Once an individual data set has passed through the cleaning and validation process, it may need to be combined (or joined) with other data sets. This process is handled by the {targets} pipeline during the integration steps. There are two phases, the first is performing checks the second is the join operation.

The checks perform tests to ensure that the records in both data sets are compatible and match the expectations of the relationship between the two data sets. Secondly, the integration of the data sets is performed by using an SQL join operation. This is typically either a right-join, a left-join, an inner-join or a full-join.

The type of join operation selected depends on the relationship between the data sets. The critical information here are the primary-key (unique identifier) of the base table and the foreign-key of the table to be joined which is the attribute that should match the primary-key. In addition, the cardinality of the relationship is important to understand the expected result when joining the data. Below is an example of an entity relationship diagram that shows the relationship between two example data sets. Crow’s feet notation is used to illustrate that there is an optional 1:Many relationship with the left table and the right table. There is also a mandatory 1:1 relationship with the right table and the left table.

Also below is the relevant target that performs the joining operation and integrates these data sets together.

  tar_target(integrated_mosq_field,
             left_join(
               x = fs_mosquito_field_semiclean,
               y = longitudinal_identification_semiclean,
               by =  c("Batch_ID" = "batch_id")
             )
  )

It is critical that data validation steps are correctly performed to ensure the integration of multiple data sets is successful. In the case where there are missing, malformed or duplicate primary key, the expectations around the relationship type will not hold up.
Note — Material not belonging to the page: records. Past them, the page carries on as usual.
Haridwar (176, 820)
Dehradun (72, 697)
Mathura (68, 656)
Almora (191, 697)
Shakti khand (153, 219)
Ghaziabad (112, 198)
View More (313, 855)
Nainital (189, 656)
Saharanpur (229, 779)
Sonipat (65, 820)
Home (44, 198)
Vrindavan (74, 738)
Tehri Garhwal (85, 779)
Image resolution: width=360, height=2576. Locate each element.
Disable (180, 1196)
An overview of this integration process is below.

Types of Data

Throughout the data cleaning pipeline, we take in raw data and convert it to some form of clean data. There are several intermediate steps in this process. A standard terminology has been adopted to describe the steps in this process.
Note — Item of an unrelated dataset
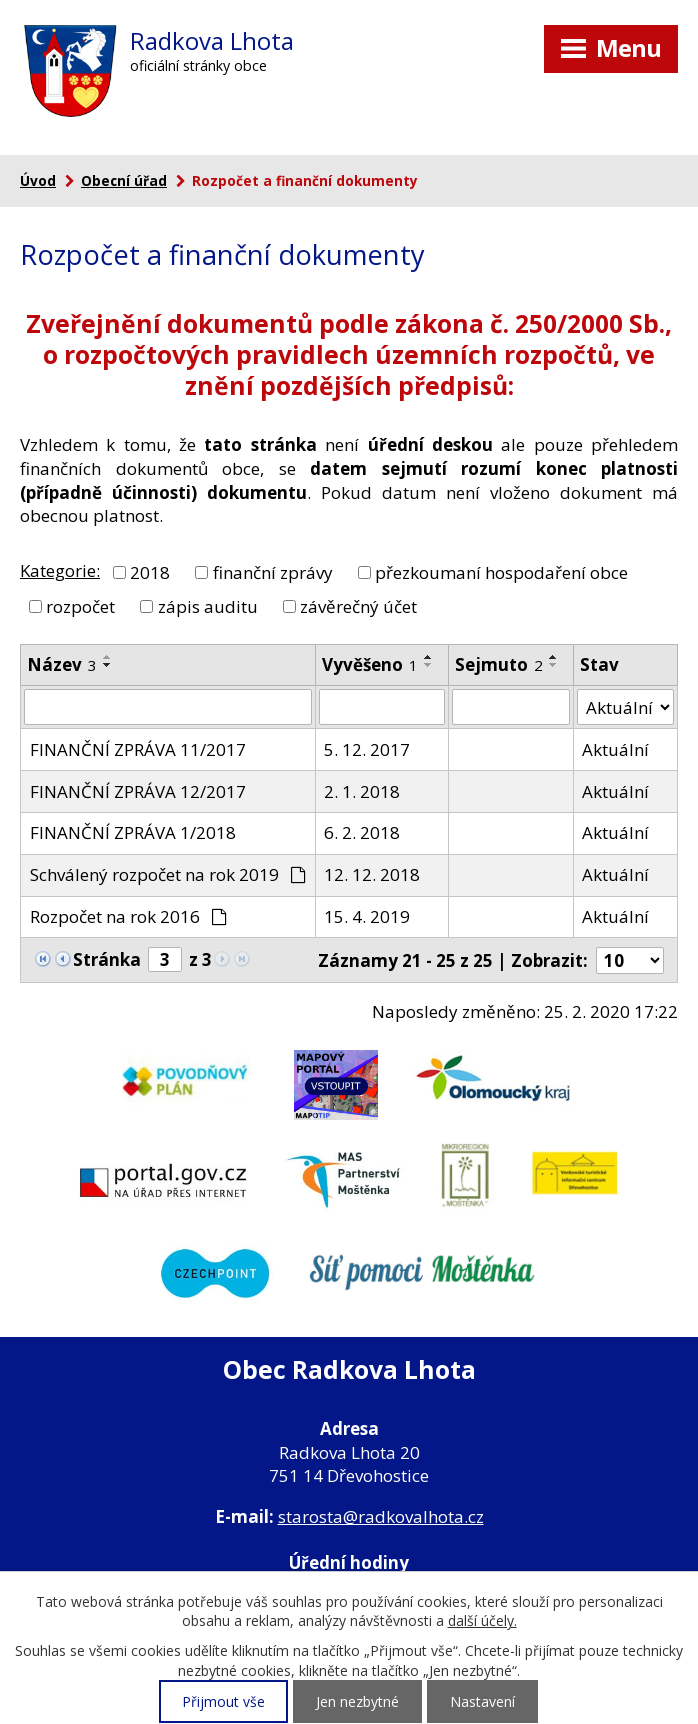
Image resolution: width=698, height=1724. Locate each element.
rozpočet (80, 605)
raw data: is data that is read in directly from the source systems.
combined data: If the raw data is situated in multiple files or data frames, a compatible and united data set of these data are termed ‘combined.’
semi-clean: Data are semi-clean once they have been corrected using the values provided in the validation log.
integrated: Data are integrated when they are joined to other data sets.
clean: Data are termed clean when they are integrated, and records that are still pending validation in the logs are removed, thereby leaving only a clean subset of validated data.

Tips for data management

Over the course of a long data collection exercise, standards and formats can diverge. This makes the data cleaning steps difficult and will slow down the ability to integrate data as above. Some general strategies can help to mitigate these risks:

Ensure that data formatting to a standard where each row uniquely identifies a record and have a unique identifier without duplicates or missing values.
Ensure all data are stored as a data.frame or tibble.
In R, ensure that each column has a correct and unique column type. (i.e. character, numeric and not list)
Each column name should be unique and formatted consistently to avoid spaces and special characters in column names. Hint: Use janitor::clean_names().
Design and enforce a Primary Key or Unique Identifier for each data set that will be meaningful and immutable.
Think about storing data in a ‘tidy’ format where possible. See here: https://www.jstatsoft.org/article/view/v059i10
Store raw data in a machine readable format (i.e. CSV)
Set some metadata standards at the start of the project around columns and data types. It is understandable that these might change over time, but having these standards will help plan how to best accommodate changes without breaking existing work.